Questo commento del Catechismo riferito al discorso della montagna vale anche per il nostro brano. Gesù non sta scrivendo una “nuova legge”: applica come si deve quella data da Mosè, interpretandola perfettamente, e facendone emergere il “cuore”, che è comunque e sempre il bene del peccatore. La peccatrice. A Gesù non interessa solo la norma, che comunque rispetta e che mostra di saper interpretare meglio e anche in modo più radicale di quanto non facciano i farisei. A lui preme soprattutto il destino della peccatrice; non guarda solo al peccato, ma a chi l’ha commesso. Il peccato per Gesù non ha l’ultima parola. Mentre per noi è spontaneo dire a chi ha sbagliato: “Non c’è più niente da fare, mi hai deluso, non ti perdonerò mai”, Gesù dà un’altra possibilità: “non peccare più”. Facciamo fatica ad avere lo stesso sguardo…

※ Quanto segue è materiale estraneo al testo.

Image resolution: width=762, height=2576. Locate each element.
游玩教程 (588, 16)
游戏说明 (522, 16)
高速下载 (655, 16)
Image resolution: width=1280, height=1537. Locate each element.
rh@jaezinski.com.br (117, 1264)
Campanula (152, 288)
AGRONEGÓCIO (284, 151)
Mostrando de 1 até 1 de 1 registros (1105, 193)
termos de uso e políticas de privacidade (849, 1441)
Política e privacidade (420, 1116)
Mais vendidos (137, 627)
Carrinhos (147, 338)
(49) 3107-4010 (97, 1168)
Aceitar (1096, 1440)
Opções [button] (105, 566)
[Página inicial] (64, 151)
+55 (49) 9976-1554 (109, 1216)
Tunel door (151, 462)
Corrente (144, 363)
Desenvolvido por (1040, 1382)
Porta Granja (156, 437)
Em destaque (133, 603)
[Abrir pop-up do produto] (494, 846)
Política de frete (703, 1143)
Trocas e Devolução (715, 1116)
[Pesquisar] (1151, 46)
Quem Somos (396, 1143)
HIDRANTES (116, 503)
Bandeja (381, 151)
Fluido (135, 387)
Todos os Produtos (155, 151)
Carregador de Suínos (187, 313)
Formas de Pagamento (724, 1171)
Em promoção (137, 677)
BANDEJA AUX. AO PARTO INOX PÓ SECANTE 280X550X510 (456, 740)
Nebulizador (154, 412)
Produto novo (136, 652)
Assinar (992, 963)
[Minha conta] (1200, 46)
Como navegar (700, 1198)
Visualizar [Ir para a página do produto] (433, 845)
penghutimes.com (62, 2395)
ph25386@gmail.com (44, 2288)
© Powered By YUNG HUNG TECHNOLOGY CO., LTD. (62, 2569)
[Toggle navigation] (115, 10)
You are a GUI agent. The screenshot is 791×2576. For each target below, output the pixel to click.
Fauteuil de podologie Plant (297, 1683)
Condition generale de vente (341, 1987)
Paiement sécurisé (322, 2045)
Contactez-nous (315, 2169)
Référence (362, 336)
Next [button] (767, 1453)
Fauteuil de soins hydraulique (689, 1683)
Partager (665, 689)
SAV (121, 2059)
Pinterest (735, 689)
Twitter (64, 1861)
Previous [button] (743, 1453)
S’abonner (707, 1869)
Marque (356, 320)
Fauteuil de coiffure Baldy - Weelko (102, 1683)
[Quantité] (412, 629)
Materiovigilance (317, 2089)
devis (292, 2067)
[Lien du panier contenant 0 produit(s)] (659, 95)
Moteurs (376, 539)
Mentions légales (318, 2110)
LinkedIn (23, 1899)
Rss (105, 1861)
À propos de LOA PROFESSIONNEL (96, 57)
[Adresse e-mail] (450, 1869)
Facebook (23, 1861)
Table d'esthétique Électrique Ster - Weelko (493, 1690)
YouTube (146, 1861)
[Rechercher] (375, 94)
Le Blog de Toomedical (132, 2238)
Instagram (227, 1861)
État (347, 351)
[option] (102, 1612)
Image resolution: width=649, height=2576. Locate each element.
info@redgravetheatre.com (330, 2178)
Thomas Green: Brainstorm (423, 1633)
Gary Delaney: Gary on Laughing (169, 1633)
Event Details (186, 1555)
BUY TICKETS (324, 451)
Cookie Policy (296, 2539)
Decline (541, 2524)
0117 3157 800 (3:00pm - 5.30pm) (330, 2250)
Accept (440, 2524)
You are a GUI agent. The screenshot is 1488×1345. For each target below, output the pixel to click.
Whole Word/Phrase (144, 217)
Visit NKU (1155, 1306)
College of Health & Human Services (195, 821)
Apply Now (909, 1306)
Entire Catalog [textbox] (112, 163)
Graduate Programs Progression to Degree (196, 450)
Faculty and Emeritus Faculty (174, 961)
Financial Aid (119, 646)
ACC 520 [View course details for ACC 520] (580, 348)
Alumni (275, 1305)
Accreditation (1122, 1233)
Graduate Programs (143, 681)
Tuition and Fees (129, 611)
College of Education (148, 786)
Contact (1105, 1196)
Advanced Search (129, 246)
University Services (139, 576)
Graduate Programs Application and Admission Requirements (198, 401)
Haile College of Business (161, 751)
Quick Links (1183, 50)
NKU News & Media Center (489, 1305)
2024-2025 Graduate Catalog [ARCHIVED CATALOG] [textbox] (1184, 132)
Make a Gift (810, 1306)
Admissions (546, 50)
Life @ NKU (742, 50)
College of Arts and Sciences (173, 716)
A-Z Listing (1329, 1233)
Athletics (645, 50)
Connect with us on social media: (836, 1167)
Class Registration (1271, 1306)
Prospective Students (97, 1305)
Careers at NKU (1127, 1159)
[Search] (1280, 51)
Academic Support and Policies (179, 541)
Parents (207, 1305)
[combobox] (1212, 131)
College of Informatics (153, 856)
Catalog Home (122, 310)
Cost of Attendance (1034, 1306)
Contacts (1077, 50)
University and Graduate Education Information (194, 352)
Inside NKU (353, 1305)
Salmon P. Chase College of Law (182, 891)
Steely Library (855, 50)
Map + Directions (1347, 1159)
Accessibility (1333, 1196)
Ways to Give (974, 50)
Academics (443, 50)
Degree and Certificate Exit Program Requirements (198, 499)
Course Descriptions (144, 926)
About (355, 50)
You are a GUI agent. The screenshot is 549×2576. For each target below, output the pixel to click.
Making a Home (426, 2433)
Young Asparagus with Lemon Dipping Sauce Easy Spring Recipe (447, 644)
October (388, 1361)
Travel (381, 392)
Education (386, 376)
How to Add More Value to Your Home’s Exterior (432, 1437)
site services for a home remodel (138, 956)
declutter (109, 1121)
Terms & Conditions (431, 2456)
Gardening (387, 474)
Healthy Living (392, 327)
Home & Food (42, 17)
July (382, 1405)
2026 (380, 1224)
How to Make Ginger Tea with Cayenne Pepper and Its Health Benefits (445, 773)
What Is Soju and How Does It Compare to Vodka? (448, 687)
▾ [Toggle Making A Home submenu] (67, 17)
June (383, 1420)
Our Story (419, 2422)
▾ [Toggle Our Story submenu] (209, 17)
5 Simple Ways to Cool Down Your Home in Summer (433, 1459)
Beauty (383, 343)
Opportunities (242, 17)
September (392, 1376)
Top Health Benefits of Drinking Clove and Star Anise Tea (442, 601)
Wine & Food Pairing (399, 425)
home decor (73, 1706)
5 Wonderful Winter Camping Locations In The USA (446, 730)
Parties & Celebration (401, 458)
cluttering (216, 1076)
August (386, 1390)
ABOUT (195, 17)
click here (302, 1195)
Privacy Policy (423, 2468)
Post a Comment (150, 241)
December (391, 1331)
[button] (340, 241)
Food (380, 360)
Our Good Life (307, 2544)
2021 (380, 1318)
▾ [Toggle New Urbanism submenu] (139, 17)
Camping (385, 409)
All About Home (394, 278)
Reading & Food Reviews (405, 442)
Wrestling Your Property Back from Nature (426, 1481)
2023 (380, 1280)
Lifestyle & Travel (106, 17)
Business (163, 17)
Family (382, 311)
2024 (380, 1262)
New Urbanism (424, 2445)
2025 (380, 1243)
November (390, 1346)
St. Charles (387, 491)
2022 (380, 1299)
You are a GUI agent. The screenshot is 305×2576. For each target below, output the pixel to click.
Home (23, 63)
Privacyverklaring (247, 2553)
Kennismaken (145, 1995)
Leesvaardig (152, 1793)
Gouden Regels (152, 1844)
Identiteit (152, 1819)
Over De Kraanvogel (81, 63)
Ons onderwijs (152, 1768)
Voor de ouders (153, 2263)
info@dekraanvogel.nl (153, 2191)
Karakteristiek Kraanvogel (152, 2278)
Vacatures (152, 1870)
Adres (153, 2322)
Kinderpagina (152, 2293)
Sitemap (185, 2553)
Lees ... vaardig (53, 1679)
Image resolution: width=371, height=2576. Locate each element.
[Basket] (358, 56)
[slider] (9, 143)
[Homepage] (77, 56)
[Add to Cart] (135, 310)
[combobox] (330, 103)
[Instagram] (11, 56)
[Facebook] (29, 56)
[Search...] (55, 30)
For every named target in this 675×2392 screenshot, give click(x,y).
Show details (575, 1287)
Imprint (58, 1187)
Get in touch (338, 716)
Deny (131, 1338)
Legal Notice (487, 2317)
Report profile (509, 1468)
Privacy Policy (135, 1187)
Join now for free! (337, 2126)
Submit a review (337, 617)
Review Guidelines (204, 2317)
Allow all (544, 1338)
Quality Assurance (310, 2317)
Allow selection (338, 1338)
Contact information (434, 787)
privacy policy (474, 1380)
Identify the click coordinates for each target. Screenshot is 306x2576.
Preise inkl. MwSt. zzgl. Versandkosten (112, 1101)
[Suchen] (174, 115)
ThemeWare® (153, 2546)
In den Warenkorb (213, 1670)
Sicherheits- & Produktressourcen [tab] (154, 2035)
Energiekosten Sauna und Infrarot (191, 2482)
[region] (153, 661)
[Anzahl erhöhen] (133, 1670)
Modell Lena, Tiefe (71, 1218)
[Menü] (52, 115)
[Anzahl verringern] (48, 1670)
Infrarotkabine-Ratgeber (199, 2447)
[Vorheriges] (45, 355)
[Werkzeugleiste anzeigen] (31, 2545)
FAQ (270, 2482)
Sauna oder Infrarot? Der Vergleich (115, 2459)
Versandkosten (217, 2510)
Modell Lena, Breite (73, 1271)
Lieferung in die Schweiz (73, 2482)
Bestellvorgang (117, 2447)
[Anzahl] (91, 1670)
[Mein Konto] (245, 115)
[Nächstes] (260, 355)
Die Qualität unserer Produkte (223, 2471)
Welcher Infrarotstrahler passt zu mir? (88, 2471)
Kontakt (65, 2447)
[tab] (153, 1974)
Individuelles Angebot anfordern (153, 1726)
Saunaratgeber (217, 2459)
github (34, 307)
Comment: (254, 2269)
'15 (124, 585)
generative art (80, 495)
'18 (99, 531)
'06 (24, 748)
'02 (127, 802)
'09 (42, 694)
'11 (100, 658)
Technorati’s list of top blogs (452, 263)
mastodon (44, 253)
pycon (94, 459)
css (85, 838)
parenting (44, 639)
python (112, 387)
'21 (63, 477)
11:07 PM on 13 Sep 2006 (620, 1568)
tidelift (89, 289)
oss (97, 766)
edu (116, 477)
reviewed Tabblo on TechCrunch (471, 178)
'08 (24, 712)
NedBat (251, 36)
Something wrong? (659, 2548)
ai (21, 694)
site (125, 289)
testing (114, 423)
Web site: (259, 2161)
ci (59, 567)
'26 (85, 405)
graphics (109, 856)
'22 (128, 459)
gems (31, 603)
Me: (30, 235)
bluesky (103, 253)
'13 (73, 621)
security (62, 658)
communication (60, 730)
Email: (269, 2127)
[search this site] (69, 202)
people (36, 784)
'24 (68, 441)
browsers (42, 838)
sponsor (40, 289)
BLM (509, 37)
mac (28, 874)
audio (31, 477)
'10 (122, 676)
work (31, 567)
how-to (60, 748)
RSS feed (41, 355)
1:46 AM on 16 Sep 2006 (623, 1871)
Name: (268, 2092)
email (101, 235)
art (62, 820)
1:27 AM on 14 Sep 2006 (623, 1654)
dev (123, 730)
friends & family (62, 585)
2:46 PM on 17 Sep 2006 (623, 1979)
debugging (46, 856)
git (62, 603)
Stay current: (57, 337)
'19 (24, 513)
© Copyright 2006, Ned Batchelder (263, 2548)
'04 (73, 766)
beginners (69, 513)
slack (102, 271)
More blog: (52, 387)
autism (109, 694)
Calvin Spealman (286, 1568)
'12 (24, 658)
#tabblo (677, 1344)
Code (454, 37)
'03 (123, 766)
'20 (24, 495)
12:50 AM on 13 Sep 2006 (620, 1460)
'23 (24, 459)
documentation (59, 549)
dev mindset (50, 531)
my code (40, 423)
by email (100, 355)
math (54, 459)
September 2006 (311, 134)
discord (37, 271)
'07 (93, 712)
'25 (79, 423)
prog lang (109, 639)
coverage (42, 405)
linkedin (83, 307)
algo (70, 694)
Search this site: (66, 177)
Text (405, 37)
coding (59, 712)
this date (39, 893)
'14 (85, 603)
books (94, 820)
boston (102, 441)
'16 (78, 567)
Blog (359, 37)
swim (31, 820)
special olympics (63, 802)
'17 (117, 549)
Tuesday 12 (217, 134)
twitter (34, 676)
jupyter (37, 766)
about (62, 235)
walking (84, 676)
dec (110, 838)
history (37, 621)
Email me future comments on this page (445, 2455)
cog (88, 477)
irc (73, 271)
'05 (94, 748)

Pensiamo a quanto accade nell’ambito delle relazioni familiari e – a livello ancor più macroscopico – anche nella nostra società. Basti ricordare che il nostro paese non è riuscito a dare un segno di “clemenza” ai carcerati, secondo quanto ha inutilmente chiesto Giovanni Paolo II sin dal grande Giubileo del 2000, anche con la visita al Parlamento italiano del 14 novembre 2002: “Senza compromettere la necessaria tutela della sicurezza dei cittadini, merita attenzione la situazione delle carceri, nelle quali i detenuti vivono spesso in condizioni di penoso sovraffollamento. Un segno di clemenza verso di loro mediante una riduzione della pena costituirebbe una chiara manifestazione di sensibilità, che non mancherebbe di stimolarne l’impegno di personale ricupero in vista di un positivo reinserimento nella società”.

Gesù non condanna nessuno, perché Dio Padre l’ha mandato – come dicevamo all’inizio, non per giudicare e castigare, ma per dire che Dio è più grande di ogni nostro peccato. Con tale atteggiamento nei confronti dei peccatori, egli opera una liberazione che non ha niente a che fare con il permissivismo: infatti sa bene che il peccato conduce alla morte, come l’adulterio porta alla lapidazione. Ma indica un’altra strada, dona una nuova vita: “neanch’io ti condanno”. L’adultera torna a casa felice, risanata, e forse sorridente, come quel Manfredi (ma con lui tutti noi) che può ben dire a Dante: “Orribil furon li peccati miei; ma la bontà infinita ha sì gran braccia, che prende ciò che si rivolge a lei” (Purgatorio, canto terzo).